ProForza Advisors, a McLean, Va.-based boutique investment advisory firm focused on serving institutional and well-heeled investors with quantitative, absolute-return-like investment strategies, wants to bring its brand of smart-beta investing to the ETF investing public.
The firm is currently looking to partner up with fund management firms such as Eaton Vance, which is currently seeking non-transparent exemptive relief, to offer investors a superior alternative to current so-called “smart beta” products, according to Sunil Pai, managing director at ProForza.
Pai recently spoke to ETF.com staff writer Hung Tran about how his firm is looking to get into the ETF space and offered his take on existing smart beta ETF products in the market.
ETF.com: When did your firm launch, and how much money do you manage?
Sunil Pai: We started in 2012 and we’re currently managing about $70 million. We have three products we offer based on the same core algorithm. One is a long/short ETF product made up of a broad basket of ETFs called the Active Risk-Based investing (ARBi) ETF. The ETF product is made up of mostly household ETFs such as the SPDR Gold Trust (GLD | A-100), the SPDR S&P 500 ETF (SPY | A-97) and the iShares Russell 2000 ETF (IWM | A-82).
We picked them because there is a tremendous amount of liquidity, capacity transparency and ability to selectively capture different forms of risks in terms of gold, major market indexes, sectors and volatility.
ETF.com: We understand that you’re interested in offering your quant strategy in an ETF wrapper. Can you tell us about that and some of the challenges you’re seeing for active managers in the space?
Pai: We want to create an ETF with our underlying quantitative strategy, and we’re in talks with some of the bigger firms about doing something along those lines. So we’re saying you can buy the iShares S&P 100 Index Fund (OEF | A-93), which is market-cap weighted, or you get our product based on the same constituents but with a different process that competes against OEF.
The current regulatory stance is that is active managers have to disclose their daily holdings to the world in an ETF wrapper.

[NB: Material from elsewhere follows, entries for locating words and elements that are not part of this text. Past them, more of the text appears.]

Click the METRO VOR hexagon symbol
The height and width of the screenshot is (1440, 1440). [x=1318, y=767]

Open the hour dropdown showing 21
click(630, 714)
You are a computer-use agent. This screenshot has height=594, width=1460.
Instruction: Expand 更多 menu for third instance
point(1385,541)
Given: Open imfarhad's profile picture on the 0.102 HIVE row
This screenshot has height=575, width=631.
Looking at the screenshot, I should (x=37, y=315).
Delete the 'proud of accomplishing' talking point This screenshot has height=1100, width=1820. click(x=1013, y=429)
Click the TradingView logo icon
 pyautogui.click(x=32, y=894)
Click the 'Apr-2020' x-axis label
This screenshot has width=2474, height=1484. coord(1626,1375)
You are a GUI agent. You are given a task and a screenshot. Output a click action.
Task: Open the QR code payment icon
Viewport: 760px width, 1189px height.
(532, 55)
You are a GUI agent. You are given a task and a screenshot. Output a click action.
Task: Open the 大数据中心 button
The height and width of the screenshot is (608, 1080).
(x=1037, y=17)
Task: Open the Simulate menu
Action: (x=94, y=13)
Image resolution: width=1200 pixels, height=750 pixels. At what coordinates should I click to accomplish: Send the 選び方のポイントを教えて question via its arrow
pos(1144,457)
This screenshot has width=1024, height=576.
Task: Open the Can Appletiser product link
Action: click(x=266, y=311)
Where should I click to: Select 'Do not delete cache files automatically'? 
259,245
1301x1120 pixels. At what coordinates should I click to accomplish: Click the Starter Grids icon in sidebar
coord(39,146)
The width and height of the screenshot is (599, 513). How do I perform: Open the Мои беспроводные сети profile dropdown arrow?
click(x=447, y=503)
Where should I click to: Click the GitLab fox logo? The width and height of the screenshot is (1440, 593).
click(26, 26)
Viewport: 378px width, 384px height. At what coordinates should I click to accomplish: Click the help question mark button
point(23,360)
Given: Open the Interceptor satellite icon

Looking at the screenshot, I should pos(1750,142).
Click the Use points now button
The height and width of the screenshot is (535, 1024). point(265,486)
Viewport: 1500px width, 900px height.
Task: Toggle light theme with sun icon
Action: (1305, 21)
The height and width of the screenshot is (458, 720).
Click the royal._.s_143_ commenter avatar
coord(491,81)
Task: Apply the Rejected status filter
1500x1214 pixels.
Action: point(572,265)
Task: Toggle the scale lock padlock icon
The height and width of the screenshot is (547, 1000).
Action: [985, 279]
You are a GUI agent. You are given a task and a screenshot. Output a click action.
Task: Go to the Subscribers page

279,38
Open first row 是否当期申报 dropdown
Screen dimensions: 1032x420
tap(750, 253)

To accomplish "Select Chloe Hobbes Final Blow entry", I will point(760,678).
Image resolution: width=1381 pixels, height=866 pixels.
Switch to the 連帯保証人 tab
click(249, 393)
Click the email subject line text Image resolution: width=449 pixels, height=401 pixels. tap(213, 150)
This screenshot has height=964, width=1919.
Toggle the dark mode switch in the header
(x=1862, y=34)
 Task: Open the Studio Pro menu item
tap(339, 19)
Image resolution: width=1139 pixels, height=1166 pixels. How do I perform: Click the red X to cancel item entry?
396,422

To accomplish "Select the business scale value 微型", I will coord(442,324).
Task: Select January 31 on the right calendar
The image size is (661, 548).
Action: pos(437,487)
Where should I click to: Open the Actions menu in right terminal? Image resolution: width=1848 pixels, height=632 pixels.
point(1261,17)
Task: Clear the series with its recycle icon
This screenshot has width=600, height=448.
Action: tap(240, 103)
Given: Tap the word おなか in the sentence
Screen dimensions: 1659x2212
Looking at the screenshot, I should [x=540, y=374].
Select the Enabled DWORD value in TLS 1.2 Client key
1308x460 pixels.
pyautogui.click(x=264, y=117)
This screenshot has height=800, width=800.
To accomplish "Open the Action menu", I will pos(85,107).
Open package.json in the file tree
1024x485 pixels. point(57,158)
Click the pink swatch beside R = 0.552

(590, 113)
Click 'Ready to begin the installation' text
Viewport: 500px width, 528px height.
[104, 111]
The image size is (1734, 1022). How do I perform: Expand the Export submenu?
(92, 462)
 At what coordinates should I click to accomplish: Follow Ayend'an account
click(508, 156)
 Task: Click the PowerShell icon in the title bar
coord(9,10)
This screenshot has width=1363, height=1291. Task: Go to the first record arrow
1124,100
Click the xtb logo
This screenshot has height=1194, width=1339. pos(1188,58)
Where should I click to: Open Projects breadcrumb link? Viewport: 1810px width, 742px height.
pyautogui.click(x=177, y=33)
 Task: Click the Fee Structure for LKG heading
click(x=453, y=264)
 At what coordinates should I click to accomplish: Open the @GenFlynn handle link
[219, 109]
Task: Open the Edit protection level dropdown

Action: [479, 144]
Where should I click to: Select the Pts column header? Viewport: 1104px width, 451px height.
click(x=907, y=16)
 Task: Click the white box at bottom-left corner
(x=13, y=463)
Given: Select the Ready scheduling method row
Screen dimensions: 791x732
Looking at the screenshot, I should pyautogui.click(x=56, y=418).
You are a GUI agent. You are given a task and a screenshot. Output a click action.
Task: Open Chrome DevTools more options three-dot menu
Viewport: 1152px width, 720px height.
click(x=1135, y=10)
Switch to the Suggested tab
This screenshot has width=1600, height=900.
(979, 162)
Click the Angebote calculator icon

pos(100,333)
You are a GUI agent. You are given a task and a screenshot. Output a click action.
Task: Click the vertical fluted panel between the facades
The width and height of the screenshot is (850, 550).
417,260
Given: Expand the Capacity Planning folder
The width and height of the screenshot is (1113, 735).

Thatdaily rebalancing we have as active managers is a significant source of our alpha.
If we had the opportunity to delay the release of that information for a week or two, then we would be able to offer our strategy in an ETF right now versus later when regulators offer some kind of exemptive relief to allow for non-daily transparency. That’s where firms like Eaton Vance has registration in place to see if they can push the Securities and Exchange Commission to allow for some sort of exemptive relief on this point.
We’re relying on firms like Eaton Vance to pull the strings to get to that place. If they can get that exemptive relief, quite a few active managers will come to the marketplace. Firms like Eaton Vance could possibly partner with us by issuing ETFs under their exemptive relief and we would provide the algorithmic process for them to be able to manage the fund.
One day we will bring our strategy to a much broader audience and ETFs is a way to do it if regulators can change its ways on this transparency issue. We have a proprietary algorithm and we don’t want to disclose it to everyone, but at the same time the average investor should be able to access us at some level.